§ **JOB 1**
Reproduce the passage from the forum excerpt on free speech, beginning at the words "We can study" and stopping after "allow free speech).".

§ **EXTRACT PROVIDED**
Speaking freely in your home, or a public place, or even on a TV station, are
so different from spreading fake news via internet bots etc as to be different
things. Its about the coefficient of 'being heard' which has an infinite set
of values between 0 (aren't heard) and 1 (the whole world sees it in seconds).

The coefficient gets too large, and drastic changes in group behavior can
occur. Undesirable changes.

We can study these things with science, and understand where the coefficients
should lie, without shouting 'freedom of speech!' into the wind to shut down
conversation.

------
tribune
To be clear, he said that the words of Holocaust deniers are allowed on
Facebook. I guess what you think shouldn't be allowed on Facebook depends on
what your definition of free speech is (if you accept that Facebook should
allow free speech).

He also added: _" I find it deeply offensive. But at the end of the day, I
don't believe that our platform should take that down because I think there
are things that different people get wrong. I don't think that they're
intentionally getting it wrong._

That strikes me as naïve. Some, no doubt, are intentionally getting it wrong.

§ **RECORDS PROVIDED**

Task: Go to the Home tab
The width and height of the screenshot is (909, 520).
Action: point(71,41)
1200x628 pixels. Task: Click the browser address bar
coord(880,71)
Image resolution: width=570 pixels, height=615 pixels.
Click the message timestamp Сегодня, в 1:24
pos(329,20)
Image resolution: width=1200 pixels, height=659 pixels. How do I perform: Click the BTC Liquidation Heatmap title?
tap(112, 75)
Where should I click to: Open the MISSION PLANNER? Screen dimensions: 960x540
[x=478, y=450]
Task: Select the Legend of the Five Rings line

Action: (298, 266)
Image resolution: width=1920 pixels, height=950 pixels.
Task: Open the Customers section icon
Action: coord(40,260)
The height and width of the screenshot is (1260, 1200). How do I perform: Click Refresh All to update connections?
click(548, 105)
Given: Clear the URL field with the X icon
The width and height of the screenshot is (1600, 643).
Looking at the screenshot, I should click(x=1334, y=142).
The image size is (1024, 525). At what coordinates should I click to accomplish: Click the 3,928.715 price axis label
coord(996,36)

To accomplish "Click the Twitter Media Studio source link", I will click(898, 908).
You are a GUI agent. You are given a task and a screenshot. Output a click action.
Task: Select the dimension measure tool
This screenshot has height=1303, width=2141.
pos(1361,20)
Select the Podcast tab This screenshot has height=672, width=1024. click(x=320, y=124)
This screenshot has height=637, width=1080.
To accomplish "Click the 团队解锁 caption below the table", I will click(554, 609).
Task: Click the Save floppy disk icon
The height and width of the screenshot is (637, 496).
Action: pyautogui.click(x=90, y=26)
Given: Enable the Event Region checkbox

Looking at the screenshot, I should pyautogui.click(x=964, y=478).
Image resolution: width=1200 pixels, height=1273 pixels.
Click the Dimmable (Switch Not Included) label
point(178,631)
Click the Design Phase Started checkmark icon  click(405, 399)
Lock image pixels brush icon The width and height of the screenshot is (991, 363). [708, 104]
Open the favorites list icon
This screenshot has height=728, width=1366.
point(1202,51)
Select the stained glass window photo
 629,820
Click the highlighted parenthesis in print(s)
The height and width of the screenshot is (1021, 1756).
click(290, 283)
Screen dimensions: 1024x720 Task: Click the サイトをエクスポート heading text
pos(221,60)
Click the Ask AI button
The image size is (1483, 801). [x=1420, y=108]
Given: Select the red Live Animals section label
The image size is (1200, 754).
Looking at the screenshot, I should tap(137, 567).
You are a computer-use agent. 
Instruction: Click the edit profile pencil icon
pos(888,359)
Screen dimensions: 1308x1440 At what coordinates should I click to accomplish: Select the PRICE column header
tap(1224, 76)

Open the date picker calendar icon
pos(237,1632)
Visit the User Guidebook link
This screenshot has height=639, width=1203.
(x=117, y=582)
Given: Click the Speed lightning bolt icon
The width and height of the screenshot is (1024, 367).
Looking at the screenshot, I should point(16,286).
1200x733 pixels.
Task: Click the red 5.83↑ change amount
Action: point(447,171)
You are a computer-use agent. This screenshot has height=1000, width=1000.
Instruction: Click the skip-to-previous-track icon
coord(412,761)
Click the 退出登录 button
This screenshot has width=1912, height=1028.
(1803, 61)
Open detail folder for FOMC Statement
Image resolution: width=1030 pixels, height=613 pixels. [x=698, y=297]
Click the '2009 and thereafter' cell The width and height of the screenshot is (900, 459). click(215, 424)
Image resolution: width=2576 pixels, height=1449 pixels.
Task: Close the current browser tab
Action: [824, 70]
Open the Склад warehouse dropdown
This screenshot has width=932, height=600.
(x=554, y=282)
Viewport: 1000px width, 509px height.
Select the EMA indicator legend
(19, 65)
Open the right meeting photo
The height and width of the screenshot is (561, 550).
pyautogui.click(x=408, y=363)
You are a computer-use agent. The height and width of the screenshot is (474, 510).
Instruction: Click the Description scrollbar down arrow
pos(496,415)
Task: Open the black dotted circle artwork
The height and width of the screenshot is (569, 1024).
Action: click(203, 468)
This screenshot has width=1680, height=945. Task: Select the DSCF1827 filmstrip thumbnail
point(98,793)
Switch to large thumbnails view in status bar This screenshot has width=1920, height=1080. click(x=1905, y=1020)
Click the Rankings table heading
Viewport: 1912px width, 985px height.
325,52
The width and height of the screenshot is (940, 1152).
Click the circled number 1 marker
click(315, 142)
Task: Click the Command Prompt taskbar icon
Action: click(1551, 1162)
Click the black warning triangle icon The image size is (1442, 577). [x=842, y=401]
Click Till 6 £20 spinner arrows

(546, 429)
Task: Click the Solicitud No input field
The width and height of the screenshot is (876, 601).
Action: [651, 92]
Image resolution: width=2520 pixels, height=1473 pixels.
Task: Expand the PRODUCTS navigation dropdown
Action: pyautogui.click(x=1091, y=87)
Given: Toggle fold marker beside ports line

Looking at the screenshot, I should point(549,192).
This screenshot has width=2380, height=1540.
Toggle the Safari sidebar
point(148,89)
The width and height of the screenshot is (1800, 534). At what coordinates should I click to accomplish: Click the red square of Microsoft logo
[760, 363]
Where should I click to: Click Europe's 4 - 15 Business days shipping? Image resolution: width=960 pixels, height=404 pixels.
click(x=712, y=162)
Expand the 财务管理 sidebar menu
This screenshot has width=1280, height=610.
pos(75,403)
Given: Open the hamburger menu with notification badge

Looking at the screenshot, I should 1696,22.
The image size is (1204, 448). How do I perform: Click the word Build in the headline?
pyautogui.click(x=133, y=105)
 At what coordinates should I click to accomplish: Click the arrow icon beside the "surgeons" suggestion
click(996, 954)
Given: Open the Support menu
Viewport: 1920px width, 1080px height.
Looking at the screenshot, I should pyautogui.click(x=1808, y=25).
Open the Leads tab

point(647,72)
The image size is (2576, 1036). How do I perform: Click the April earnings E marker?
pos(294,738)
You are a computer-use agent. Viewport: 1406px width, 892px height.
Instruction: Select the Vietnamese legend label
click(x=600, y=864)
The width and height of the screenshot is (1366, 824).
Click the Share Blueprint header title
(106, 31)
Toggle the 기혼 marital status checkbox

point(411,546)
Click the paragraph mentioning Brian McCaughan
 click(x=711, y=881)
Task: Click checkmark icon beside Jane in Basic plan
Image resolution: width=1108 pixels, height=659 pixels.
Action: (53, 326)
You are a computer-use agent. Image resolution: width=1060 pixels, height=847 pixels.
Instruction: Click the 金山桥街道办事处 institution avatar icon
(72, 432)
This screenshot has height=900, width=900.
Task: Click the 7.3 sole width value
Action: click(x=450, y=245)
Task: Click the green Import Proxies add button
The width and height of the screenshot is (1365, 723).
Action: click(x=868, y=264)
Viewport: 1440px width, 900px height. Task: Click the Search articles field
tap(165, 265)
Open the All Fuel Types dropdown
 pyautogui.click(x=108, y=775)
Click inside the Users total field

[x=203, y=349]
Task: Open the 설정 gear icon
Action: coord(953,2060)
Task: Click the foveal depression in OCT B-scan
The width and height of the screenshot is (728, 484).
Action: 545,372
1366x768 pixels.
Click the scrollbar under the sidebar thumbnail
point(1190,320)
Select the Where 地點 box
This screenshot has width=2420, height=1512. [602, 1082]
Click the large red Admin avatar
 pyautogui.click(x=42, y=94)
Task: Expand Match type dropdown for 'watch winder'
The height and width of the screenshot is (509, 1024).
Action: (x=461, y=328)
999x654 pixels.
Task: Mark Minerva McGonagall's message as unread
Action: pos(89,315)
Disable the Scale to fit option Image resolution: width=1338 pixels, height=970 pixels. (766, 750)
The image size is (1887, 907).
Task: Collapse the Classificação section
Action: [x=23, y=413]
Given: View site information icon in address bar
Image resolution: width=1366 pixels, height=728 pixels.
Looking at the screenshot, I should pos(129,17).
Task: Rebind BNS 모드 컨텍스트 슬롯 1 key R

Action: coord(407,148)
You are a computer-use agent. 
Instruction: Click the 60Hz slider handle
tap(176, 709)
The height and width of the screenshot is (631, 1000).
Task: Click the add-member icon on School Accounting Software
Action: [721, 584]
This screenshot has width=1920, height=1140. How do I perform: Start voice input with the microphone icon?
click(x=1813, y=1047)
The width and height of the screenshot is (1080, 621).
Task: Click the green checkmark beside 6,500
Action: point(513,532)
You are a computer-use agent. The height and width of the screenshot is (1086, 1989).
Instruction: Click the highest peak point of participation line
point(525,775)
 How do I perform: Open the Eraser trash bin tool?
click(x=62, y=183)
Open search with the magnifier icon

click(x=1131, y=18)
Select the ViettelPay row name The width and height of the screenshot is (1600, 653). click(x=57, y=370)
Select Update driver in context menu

§ **JOB 2**
In the entries, begin at the line that has "1366x768 pixels." and stop after the line that has "Action: pos(89,315)". Rewrite those lines with "avatar" changed to "profile icon" and everything else kept the same.

§ **ANSWER 1**
We can study these things with science, and understand where the coefficients
should lie, without shouting 'freedom of speech!' into the wind to shut down
conversation.

------
tribune
To be clear, he said that the words of Holocaust deniers are allowed on
Facebook. I guess what you think shouldn't be allowed on Facebook depends on
what your definition of free speech is (if you accept that Facebook should
allow free speech).

§ **ANSWER 2**
1366x768 pixels.
Click the scrollbar under the sidebar thumbnail
point(1190,320)
Select the Where 地點 box
This screenshot has width=2420, height=1512. [602, 1082]
Click the large red Admin profile icon
 pyautogui.click(x=42, y=94)
Task: Expand Match type dropdown for 'watch winder'
The height and width of the screenshot is (509, 1024).
Action: (x=461, y=328)
999x654 pixels.
Task: Mark Minerva McGonagall's message as unread
Action: pos(89,315)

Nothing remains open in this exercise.